Proprio in questi giorni che segnano il rischio di nuove e più inquietanti escalation del conflitto russo ucraino il calendario ha posto il sessantesimo anniversario della promulgazione della Pacem in terris, l’ultima enciclica di Giovanni XXIII, che vide la propria luce l’11 aprile 1963, pochi mesi prima della scomparsa di Papa Roncalli.

 

Pubblicata in un crinale drammatico della storia del ‘900, all’acme della guerra fredda, la Pacem in terris ha come antefatto storico la crisi dei missili di Cuba, che dal 16 al 28 ottobre 1962 tenne l’umanità sull’orlo del conflitto nucleare tra le due super potenze statunitense e sovietica, tanto che, come ebbe a dire Arthur Schlesinger, storico e collaboratore del presidente J.F. Kennedy, “non fu solo il momento più pericoloso della guerra fredda. Fu il momento più pericoloso della storia dell’umanità”. 

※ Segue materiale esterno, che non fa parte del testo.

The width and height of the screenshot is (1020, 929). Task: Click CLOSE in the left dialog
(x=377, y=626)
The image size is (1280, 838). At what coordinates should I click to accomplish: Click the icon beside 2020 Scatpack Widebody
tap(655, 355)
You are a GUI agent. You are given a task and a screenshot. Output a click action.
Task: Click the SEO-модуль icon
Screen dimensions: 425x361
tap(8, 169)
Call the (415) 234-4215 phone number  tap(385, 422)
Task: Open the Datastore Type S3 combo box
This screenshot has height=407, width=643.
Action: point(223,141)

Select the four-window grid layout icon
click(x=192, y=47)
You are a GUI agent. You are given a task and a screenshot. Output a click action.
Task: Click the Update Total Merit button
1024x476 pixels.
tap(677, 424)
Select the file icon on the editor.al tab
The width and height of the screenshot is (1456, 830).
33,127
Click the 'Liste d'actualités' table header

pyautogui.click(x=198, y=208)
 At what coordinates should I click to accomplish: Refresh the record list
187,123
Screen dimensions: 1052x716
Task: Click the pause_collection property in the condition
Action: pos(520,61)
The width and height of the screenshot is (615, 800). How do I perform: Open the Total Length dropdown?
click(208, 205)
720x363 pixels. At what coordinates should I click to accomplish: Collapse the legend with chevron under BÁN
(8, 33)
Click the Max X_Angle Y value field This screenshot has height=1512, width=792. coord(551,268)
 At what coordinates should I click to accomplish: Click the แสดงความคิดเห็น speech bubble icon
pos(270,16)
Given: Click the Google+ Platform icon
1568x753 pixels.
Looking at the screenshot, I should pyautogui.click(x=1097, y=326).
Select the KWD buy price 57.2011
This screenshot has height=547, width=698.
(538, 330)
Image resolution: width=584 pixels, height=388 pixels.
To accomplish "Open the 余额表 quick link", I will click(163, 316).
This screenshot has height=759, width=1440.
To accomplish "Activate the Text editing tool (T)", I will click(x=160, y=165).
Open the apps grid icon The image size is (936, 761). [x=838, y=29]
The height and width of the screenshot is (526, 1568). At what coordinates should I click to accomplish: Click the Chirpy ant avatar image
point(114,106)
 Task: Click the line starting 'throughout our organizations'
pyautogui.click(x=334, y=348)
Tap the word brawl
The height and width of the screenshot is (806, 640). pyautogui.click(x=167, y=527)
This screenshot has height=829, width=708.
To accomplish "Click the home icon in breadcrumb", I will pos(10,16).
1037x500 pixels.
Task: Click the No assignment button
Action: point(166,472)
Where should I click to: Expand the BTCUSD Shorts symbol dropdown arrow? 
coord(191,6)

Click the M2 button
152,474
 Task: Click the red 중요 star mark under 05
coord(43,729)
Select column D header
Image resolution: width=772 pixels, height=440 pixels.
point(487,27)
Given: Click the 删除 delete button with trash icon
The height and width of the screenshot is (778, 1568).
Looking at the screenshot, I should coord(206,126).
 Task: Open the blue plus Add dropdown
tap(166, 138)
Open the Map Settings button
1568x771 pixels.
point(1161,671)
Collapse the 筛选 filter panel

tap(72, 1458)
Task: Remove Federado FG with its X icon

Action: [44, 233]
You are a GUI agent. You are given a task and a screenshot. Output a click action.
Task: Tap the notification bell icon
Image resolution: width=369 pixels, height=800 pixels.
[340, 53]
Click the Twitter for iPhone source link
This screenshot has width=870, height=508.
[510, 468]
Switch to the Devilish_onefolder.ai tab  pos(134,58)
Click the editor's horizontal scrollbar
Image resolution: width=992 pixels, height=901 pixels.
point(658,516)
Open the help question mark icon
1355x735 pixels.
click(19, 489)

Già in quel frangente Giovanni XXIII agì con originalità – per inciso, da pochi giorni era iniziato il Concilio Vaticano II, l’11 ottobre, con l’allocuzione Gaudet Mater Ecclesia e la sera con lo straordinario “discorso della luna” di fronte ai fedeli in piazza san Pietro – indirizzando in due telegrammi lo stesso testo, al “signor Nikita Cruscev” e al “signor John Fitzgerald Kennedy”.

Come ha spiegato benissimo lo storico Alberto Melloni, in questo testo il Pontefice sceglie esplicitamente di lasciarsi alle spalle molta parte dell’elaborazione che la stessa Chiesa Cattolica aveva compiuto sull’ammissibilità o meno della guerra, e di non prendere parte tra i due contendenti, ma di prendere una terza parte, quella del “grido delle famiglie che chiede: pace, pace!”.
Non può stupire, pertanto, che pochi mesi dopo la crisi dei missili cubani e la sua risoluzione il pontefice decidesse di affidare a una lettera enciclica la riflessione propria e della Chiesa Cattolica sulla pace “fra tutte le genti, fondata nella verità, nella giustizia, nell’amore, nella libertà”. Ed è probabile che fin da subito si fosse avvertito il valore straordinario di questo testo.

Prima di tutto perché lo stesso uomo Angelo Roncalli aveva verisimilmente contezza della gravità delle proprie condizioni di salute – morirà dopo poco meno di due mesi, il 3 giugno 1963 – e quindi del fatto che la Pacem in terris avrebbe costituito l’ultimo suo testo magistrale, quello in qualche modo destinato a raccoglierne l’eredità spirituale e di insegnamento. Poi perché, per la prima volta nella storia della Chiesa, una lettera enciclica non è rivolta solamente ad intra, al clero e ai fedeli, ma altresì all’umanità o, meglio, a “tutti gli uomini di buona volontà”.